-- RECORDS TO USE follows --

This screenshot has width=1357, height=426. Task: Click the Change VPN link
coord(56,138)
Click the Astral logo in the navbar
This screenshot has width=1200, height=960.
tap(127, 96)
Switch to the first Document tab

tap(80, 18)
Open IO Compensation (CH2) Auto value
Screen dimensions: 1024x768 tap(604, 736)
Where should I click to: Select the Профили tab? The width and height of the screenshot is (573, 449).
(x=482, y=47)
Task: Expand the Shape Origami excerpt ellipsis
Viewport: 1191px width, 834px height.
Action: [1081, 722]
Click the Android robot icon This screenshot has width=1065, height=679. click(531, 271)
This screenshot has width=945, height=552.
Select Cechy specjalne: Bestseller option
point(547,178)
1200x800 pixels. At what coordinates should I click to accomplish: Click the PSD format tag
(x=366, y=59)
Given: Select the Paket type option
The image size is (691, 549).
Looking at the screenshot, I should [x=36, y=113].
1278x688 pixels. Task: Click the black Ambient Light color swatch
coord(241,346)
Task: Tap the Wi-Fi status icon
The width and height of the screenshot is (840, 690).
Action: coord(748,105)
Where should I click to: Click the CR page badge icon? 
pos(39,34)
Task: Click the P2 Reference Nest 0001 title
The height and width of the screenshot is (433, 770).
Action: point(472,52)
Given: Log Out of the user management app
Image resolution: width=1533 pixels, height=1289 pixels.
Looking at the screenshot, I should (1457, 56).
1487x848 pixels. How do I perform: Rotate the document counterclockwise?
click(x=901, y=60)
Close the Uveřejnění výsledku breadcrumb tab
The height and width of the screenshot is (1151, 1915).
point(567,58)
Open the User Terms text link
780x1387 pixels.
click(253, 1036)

-- RECORDS TO USE concluded --

**REQUIREMENT**
In the entries above, identify every line with the word "Given". Copy those lines.

**WRITTEN REPLY**
Given: Select the Paket type option
Given: Log Out of the user management app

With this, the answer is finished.